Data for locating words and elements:
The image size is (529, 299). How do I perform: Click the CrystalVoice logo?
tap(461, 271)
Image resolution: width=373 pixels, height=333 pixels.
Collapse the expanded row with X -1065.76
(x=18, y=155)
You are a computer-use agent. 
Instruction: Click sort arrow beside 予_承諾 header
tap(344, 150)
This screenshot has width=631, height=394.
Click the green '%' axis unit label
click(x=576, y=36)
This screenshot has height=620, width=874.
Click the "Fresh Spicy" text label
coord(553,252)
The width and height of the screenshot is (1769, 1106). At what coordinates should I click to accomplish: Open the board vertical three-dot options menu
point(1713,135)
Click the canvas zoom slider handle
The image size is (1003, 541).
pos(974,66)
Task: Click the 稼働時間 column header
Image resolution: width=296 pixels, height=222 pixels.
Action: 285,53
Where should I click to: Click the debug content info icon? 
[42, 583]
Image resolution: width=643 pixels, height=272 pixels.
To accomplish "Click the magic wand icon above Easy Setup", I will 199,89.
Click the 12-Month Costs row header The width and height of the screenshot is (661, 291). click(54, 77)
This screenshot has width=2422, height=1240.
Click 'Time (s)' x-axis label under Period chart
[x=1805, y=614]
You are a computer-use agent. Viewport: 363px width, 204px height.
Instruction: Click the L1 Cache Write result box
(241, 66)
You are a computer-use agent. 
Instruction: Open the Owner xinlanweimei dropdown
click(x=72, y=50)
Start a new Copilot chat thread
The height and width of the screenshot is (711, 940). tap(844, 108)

# Problem to solve
Collect every line in the entries above that contains the string "Instruction", and copy each one. Case counts, so uppercase and lowercase letters must match.

# Solution for this problem
Instruction: Click sort arrow beside 予_承諾 header
Instruction: Click the L1 Cache Write result box
Instruction: Open the Owner xinlanweimei dropdown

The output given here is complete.